“We’re still trying to figure out what’s going on.”
Antarctica's Weddell Sea. Image: Jeff Schmaltz/LANCE/EOSDIS Rapid Response/Jesse Allen/NASA
A hole as large as Lake Superior or the state of Maine has opened up in Antarctica, and scientists aren't sure why it's there.
The gigantic, mysterious hole "is quite remarkable," atmospheric physicist Kent Moore, a professor at the University of Toronto's Mississauga campus, told me over the phone. "It looks like you just punched a hole in the ice."
Areas of open water surrounded by sea ice, such as this one, are known as polynias. They form in coastal regions of Antarctica, Moore told me. What's strange here, though, is that this polynia is "deep in the ice pack," he said, and must have formed through other processes that aren't understood.
"This is hundreds of kilometres from the ice edge. If we didn't have a satellite, we wouldn't know it was there." (It measured 80,000 k㎡ at its peak.)
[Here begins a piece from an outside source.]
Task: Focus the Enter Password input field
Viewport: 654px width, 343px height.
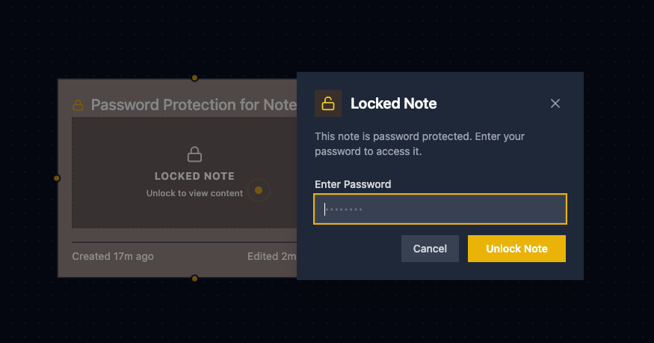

A polynia was observed in the same location, in Antarctica's Weddell Sea, in the 1970s, according to Moore, who's been working with the Southern Ocean Carbon and Climate Observations and Modelling (SOCCOM) group, based at Princeton University, to analyze what's going on. Back then, scientists' observation tools weren't nearly as good, so that hole remained largely unstudied. Then it went away for four decades, until last year, when it reopened for a few weeks. Now it's back again.
"This is now the second year in a row it's opened after 40 years of not being there," Moore said. (It opened around September 9.) "We're still trying to figure out what's going on."
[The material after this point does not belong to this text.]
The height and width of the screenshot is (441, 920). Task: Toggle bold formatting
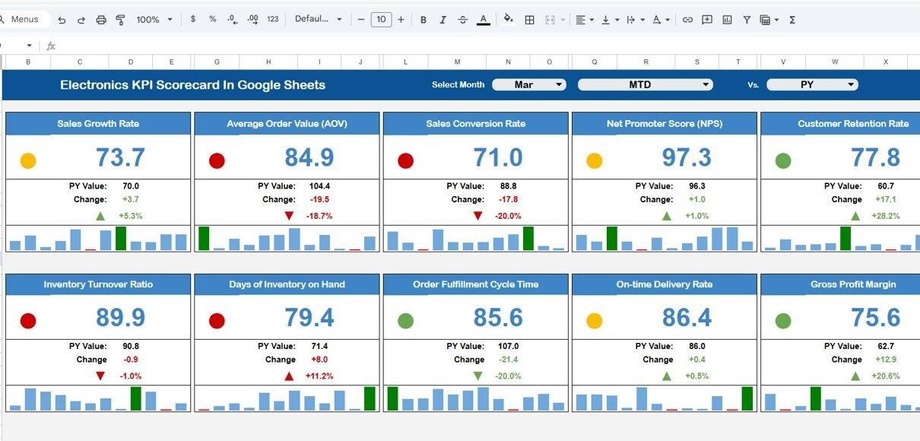[423, 20]
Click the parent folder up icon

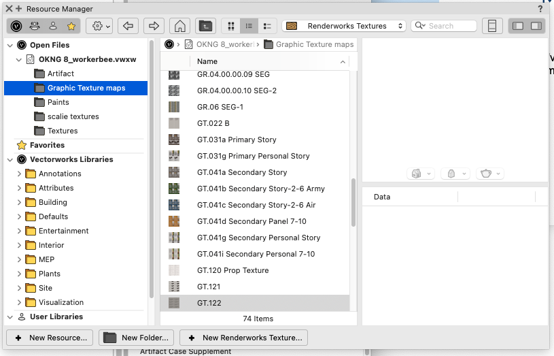(205, 26)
It's tempting to blame this strange hole on climate change, which is reshaping so much of the world, including Antarctica. But Moore said that's "premature." Scientists can say with certainty, though, that the polynia will have a wider impact on the oceans.
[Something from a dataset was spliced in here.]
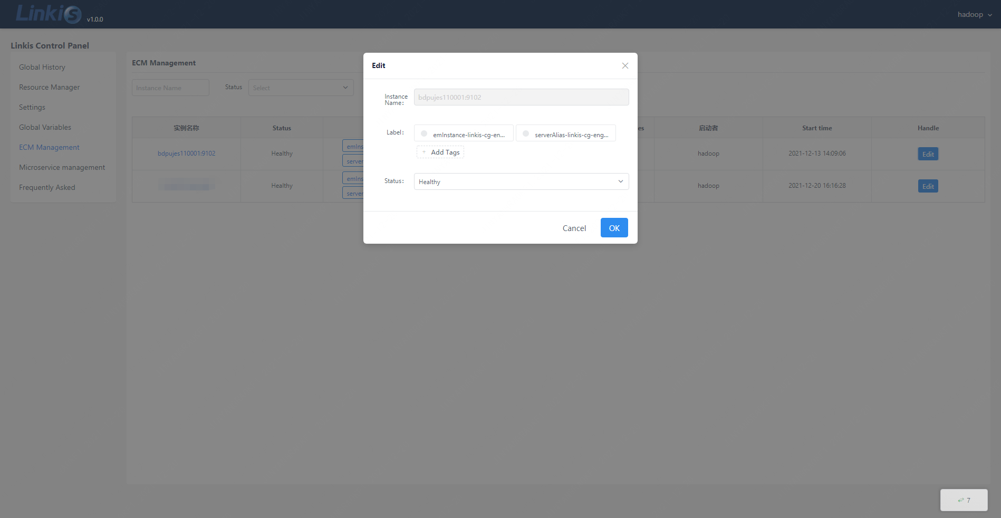Open the Status filter Select dropdown

coord(301,88)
"Once the sea ice melts back, you have this huge temperature contrast between the ocean and the atmosphere," Moore explained. "It can start driving convection." Denser, colder water sinks to the bottom of the ocean, while warmer water comes to the surface, "which can keep the polynia open once it starts," he said.
Using observations from satellites and deep sea robots, Moore and his collaborators are working on as-yet-unpublished research that aims to answer some of these questions. "Compared to 40 years ago, the amount of data we have is amazing," he said.
Antarctica is undergoing massive changes right now, and figuring out why a gaping hole could suddenly open up will be key to understanding larger systems at play.